The cost of meals served at a meeting or conference, for which the primary purpose is the dissemination of technical information, is no longer allowable on NIH grants where the primary purpose of the grant is to support a conference or meeting (see also Support of Scientific Meetings (Conference Grants) Section 14.10.1). However, when such a meeting/conference is an ancillary effort under a grant where the primary purpose is other than to support such a meeting/conference, then the cost of meals would be allowable. When allowable as a direct charge, the cost of any meal must meet a test of reasonableness. However, recurring business meetings, such as staff meetings, should not be broadly considered as meetings for the primary purpose of disseminating technical information in order to justify charging meals or refreshment costs to grants.

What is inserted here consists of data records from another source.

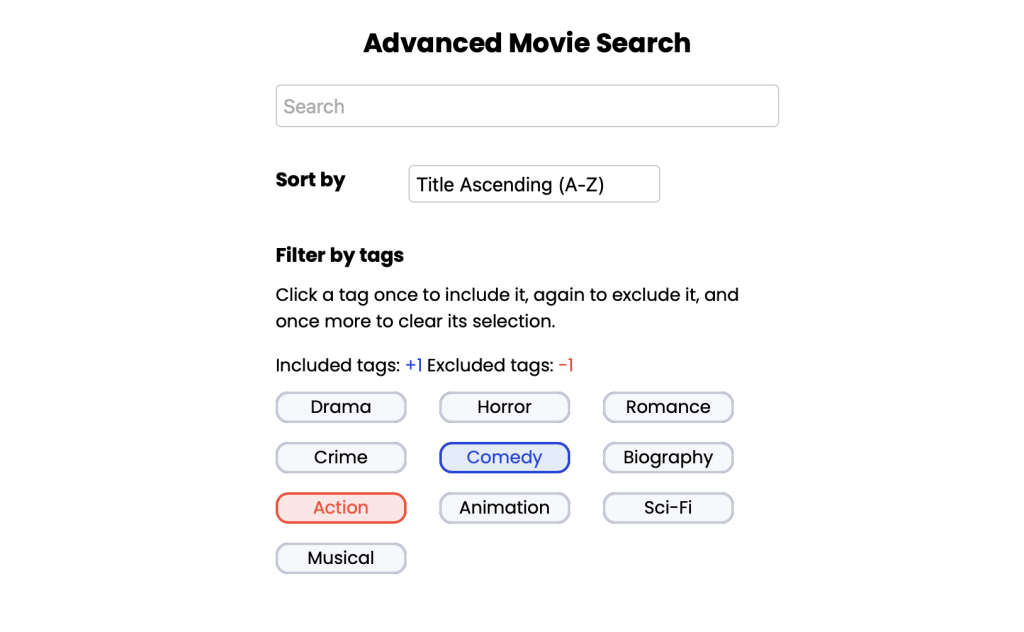Screen dimensions: 1024x632
Task: Toggle the Crime tag filter
Action: point(341,457)
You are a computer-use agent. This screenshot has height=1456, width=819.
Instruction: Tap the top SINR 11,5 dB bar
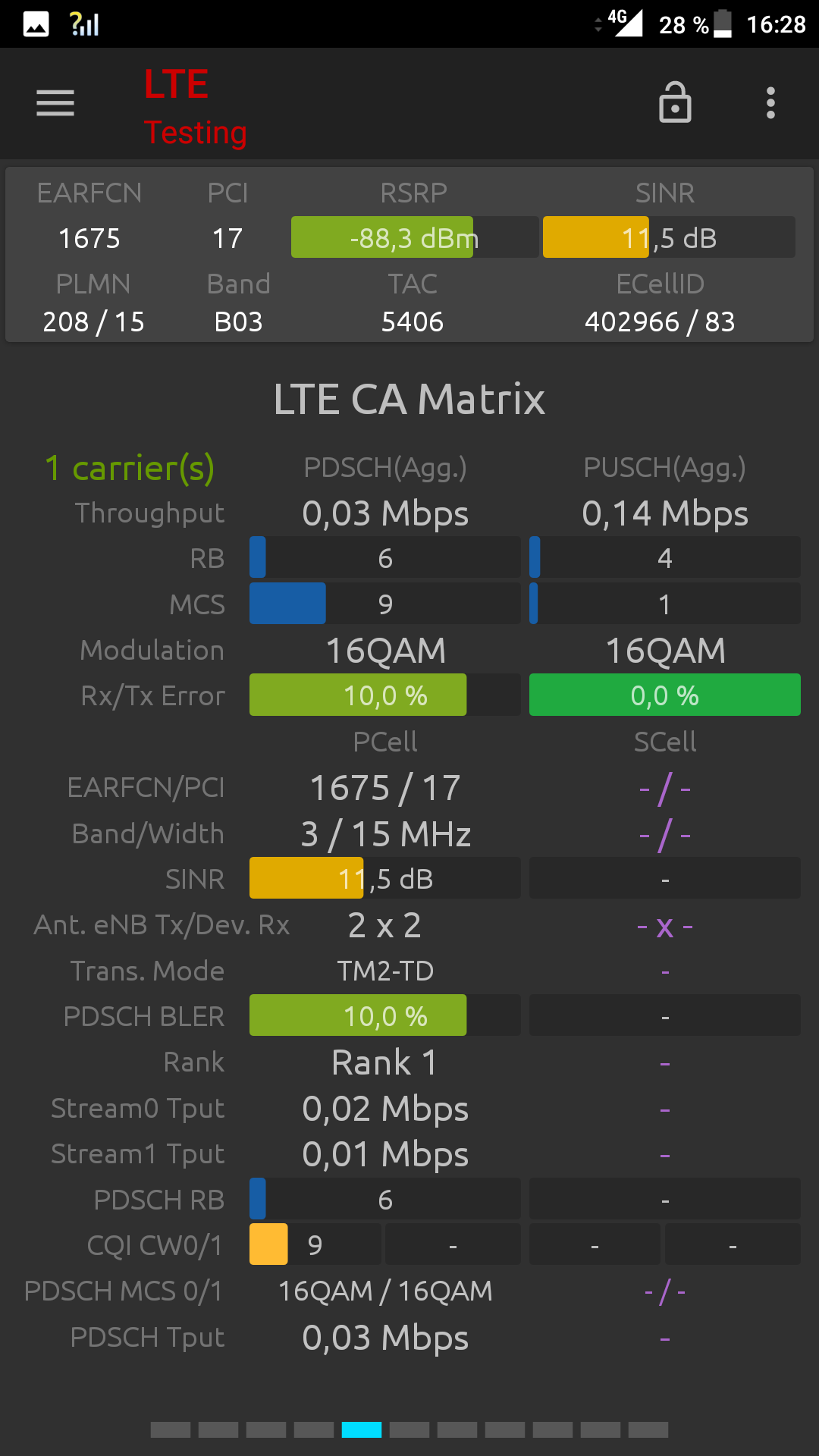[x=669, y=237]
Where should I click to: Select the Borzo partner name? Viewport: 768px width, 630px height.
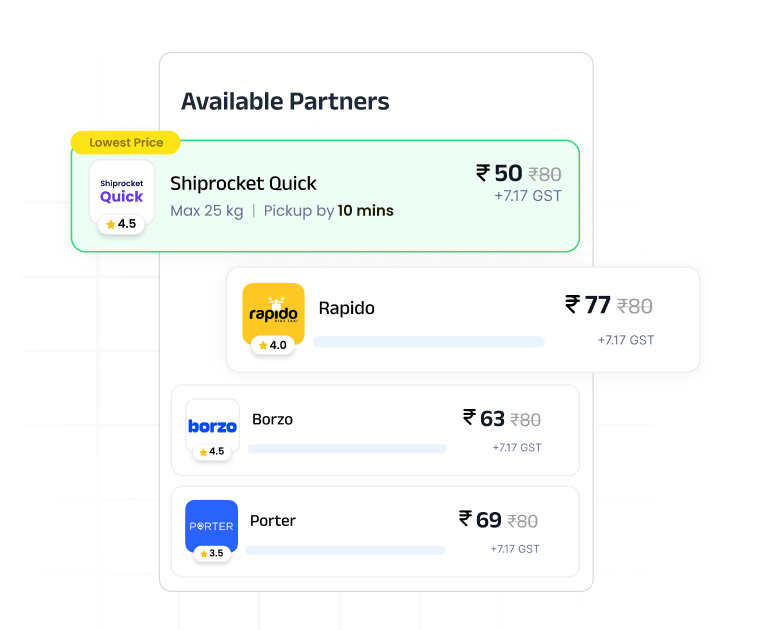coord(272,419)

Is this RFA subject to the NIH salary cap limitations?

Yes.

Is co-funding from other sources allowed?

Yes, leveraging funds from other sources is allowed and could potentially strengthen your application. It should be made clear in your application which proposed activities will be funded by the R61/R33 award and which activities will be supported through other means. The budget in your application should reflect only those activities that will be supported through R61/R33 funds.

General Questions

Should applications focus only on Alzheimer’s dementia and AD related dementia?

The NIA recognizes that the spectrum from mild cognitive impairment (MCI) to dementia varies clinically and temporally. Moreover, MCI may result in different types of dementia (AD, Lewy Body, frontotemporal and vascular) which are challenging to diagnose prospectively. Thus, responsive applications to this RFA must focus on persons with cognitive impairment (MCI to dementia), whether it is diagnosed and undiagnosed. Patients who have been diagnosed with MCI or dementia who are unaware of their diagnosis, and who present to the ED alone, or without an accompanying person who can verify their cognitive impairment, are a particular focus of this RFA given their vulnerability in this setting.

What stages of care should an application address?

The overarching goal of this RFA is to improve recognition of cognitive impairment in persons presenting to the ED to improve care, diagnoses, disposition and safety. Additionally, applications are welcomed that focus on improving the care and/or disposition of persons with MCI or dementia, including pre-hospital care (paramedicine), which may provide an alternative to an ED visit. Applications are encouraged that address a range of care (paramedicine through disposition/discharge), and applications that address seamless integration of multiple steps in the emergency care process for persons with dementia are highly encouraged.

The RFA has a “Clinical Trial Optional” designation. What does that mean?

We have included the “Clinical Trial Optional” designation so that clinical trials can be accommodated as pilot projects if desired. Applicants may not know which pilot projects will be funded throughout the 5-year duration of the award, so the option of clinical trials is left open. Note: We do not envision that the main focus of this award will be on one or more large clinical trials.

Are collaborations with NIH intramural scientists allowed?

Yes. See the NIA Intramural Research Program for more information about NIA’s intramural scientists. Also, refer to the NIH grants policy statement for allowable and unallowable costs for Federal employees.

Can the same investigator(s) be included in more than one application?

Yes, in keeping with the collaborative intention behind this RFA, the same investigator(s) may be involved in multiple applications.

Where do letters of support belong?

Letters of support have their own section in the application and should be included there.

What materials may be included in the appendix?

NOT-OD-18-026 is the latest Notice describing allowable appendix materials.